The difference between who captures this moment and who gets left behind comes down to one thing: whether you're using AI as a tool you wield, or accepting it as a force that simply happens to you.

Footnotes

  1. Smith, E.A., Hill, K., Marlowe, F.W. et al. (2010). "Wealth Transmission and Inequality Among Hunter-Gatherers." Current Anthropology, 51(1), 19–34. https://doi.org/10.1086/648530 — Found Gini coefficients of roughly 0.17–0.25 for hunter-gatherer populations, very low by modern standards. Also: Kohler, T.A. et al. (2017). "Greater post-Neolithic wealth disparities in Eurasia than in North America and Mesoamerica." Nature, 551, 619–622. https://doi.org/10.1038/nature24646 — Median Gini of 0.17 for hunter-gatherer sites across 63 archaeological locations.

  2. Kohler, T.A. et al. (2017). Nature, 551, 619–622. Horticulturalists showed a median Gini of 0.27; larger agricultural societies reached 0.35, consistent with a significant rise in wealth concentration following the adoption of farming.
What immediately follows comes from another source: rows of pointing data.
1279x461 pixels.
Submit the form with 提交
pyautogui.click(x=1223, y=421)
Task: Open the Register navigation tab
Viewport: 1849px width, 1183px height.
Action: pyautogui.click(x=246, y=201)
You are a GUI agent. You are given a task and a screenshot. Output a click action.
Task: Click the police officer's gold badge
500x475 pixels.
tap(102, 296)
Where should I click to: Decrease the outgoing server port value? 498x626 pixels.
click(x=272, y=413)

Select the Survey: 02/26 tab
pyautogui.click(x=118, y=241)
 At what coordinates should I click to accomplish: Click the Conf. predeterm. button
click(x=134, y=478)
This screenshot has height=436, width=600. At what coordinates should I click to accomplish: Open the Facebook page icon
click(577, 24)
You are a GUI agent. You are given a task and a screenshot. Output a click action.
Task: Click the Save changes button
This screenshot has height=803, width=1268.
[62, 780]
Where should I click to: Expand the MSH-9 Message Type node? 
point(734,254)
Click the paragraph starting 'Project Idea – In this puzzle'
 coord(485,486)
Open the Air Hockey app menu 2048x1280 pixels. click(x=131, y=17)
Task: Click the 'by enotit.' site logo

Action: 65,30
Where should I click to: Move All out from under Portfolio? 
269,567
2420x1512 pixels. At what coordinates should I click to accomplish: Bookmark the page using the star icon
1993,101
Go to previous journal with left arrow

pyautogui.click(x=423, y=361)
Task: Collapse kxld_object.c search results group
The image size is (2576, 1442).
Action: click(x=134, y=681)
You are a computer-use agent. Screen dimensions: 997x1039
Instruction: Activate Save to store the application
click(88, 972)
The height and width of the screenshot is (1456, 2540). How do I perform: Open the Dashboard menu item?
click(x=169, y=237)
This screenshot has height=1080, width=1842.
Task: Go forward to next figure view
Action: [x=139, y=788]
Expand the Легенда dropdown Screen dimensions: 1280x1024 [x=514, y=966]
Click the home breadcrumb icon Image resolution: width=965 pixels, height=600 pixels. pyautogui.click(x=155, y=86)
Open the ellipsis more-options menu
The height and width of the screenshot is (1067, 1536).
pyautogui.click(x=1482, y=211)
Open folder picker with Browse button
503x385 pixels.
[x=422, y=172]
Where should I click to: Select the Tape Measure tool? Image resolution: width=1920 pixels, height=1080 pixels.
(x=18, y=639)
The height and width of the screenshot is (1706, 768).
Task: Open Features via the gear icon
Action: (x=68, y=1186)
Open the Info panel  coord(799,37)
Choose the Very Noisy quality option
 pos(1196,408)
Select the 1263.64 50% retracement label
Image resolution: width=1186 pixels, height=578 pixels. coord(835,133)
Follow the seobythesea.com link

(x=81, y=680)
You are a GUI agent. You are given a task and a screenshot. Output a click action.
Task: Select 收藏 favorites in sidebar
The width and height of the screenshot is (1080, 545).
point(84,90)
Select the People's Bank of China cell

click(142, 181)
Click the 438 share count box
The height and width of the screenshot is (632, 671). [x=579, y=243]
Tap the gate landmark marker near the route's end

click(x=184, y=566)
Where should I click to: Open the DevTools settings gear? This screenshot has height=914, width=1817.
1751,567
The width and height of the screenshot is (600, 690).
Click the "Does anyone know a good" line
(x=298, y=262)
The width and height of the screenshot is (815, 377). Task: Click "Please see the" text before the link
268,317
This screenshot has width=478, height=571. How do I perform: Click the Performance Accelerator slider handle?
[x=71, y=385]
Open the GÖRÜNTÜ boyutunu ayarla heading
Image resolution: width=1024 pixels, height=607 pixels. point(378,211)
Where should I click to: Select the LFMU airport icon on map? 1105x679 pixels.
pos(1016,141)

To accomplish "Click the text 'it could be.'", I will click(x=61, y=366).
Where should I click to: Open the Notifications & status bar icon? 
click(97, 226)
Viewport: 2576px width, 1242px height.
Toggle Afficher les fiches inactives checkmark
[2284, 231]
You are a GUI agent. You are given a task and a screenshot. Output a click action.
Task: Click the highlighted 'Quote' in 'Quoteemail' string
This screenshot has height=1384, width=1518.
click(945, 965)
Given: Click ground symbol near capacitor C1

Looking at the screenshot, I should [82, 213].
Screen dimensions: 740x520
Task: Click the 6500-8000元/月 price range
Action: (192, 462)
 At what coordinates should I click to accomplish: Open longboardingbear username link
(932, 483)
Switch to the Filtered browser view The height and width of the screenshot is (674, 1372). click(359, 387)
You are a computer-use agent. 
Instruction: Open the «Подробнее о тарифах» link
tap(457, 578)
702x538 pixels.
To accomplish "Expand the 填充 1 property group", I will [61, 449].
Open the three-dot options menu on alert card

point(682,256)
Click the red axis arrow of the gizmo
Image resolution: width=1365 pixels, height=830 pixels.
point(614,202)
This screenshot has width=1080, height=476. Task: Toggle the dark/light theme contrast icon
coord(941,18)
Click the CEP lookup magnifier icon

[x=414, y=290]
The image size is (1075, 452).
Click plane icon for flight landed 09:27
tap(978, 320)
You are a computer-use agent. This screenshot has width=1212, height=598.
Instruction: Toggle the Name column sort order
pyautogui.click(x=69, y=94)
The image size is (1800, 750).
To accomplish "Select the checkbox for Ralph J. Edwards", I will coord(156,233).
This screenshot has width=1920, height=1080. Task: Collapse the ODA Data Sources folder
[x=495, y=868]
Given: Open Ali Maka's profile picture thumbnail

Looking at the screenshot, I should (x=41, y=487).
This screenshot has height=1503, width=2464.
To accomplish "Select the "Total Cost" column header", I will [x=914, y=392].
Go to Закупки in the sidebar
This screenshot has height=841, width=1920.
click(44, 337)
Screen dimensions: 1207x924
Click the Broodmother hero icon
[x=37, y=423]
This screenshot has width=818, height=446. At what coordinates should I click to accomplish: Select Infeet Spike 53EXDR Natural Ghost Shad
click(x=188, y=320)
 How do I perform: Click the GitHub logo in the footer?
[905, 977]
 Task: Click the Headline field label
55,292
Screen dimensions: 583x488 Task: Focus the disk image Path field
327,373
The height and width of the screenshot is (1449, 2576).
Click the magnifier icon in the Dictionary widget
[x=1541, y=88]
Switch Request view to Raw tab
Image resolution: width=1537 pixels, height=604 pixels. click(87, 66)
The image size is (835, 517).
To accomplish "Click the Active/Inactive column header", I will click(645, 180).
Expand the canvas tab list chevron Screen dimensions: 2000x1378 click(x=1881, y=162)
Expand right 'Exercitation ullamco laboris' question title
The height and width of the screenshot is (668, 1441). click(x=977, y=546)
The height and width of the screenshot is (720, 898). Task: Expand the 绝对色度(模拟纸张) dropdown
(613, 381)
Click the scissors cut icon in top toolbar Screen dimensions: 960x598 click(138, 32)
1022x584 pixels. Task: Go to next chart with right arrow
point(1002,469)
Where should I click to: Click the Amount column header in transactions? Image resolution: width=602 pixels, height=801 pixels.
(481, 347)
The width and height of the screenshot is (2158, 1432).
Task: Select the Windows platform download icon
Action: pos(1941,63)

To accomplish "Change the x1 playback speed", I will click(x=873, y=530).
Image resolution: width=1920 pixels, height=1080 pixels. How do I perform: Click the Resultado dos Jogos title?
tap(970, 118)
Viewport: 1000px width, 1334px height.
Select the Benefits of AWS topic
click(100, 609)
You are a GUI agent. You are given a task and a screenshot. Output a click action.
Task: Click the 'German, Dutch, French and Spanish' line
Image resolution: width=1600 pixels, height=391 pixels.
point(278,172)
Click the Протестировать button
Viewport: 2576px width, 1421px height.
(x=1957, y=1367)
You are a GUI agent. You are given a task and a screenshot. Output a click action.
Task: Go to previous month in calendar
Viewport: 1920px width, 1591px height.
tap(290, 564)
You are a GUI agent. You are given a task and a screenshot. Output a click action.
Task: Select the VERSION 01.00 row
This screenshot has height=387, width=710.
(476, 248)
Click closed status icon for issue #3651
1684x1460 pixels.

  3. Milanovic, B., Lindert, P.H. & Williamson, J.G. (2011). "Pre-Industrial Inequality." The Economic Journal, 121(551), 255–272. https://doi.org/10.1111/j.1468-0297.2010.02403.x — Estimated Gini coefficients for ancient Rome (~0.43), Byzantium, England 1688, and other pre-industrial societies, ranging from 0.39 to 0.59. Also cited in Kohler et al. (2017), which put the highest Old World ancient Ginis at 0.59.

  4. Bourguignon, F. & Morrisson, C. (2002). "Inequality Among World Citizens: 1820–1992." American Economic Review, 92(4), 727–744. The foundational long-run study of global inequality showing a sharp rise through the industrial period. Also: Milanovic, B. (2024). "The Three Eras of Global Inequality, 1820–2020." World Development, 177. https://doi.org/10.1016/j.worlddev.2023.106511 — Confirms rising inequality from 1820 to mid-20th century as the dominant trend of the industrial era.

  5. Piketty, T. (2014). Capital in the Twenty-First Century. Harvard University Press. Documents the mid-20th century compression of inequality and its reversal following the weakening of redistributive institutions from the 1970s onward. Also: Atkinson, A.B. (2015). Inequality: What Can Be Done? Harvard University Press.

  6. Chancel, L., Piketty, T., Saez, E. & Zucman, G. (2022). World Inequality Report 2022. World Inequality Lab. https://wir2022.wid.world — The top 10% holds 76% of global wealth; the bottom 50% holds 2%; the top 1% captures approximately 20% of global income.

  7. CNBC (March 31, 2026). "Oracle cutting thousands in latest layoff round as company continues to ramp AI spending." https://www.cnbc.com/2026/03/31/oracle-layoffs-ai-spending.html — TD Cowen estimated cuts of 20,000–30,000 employees (~18% of Oracle's 162,000-person workforce), with some cuts explicitly targeting roles expected to be made redundant by AI. Oracle posted a 95% jump in net income the same quarter.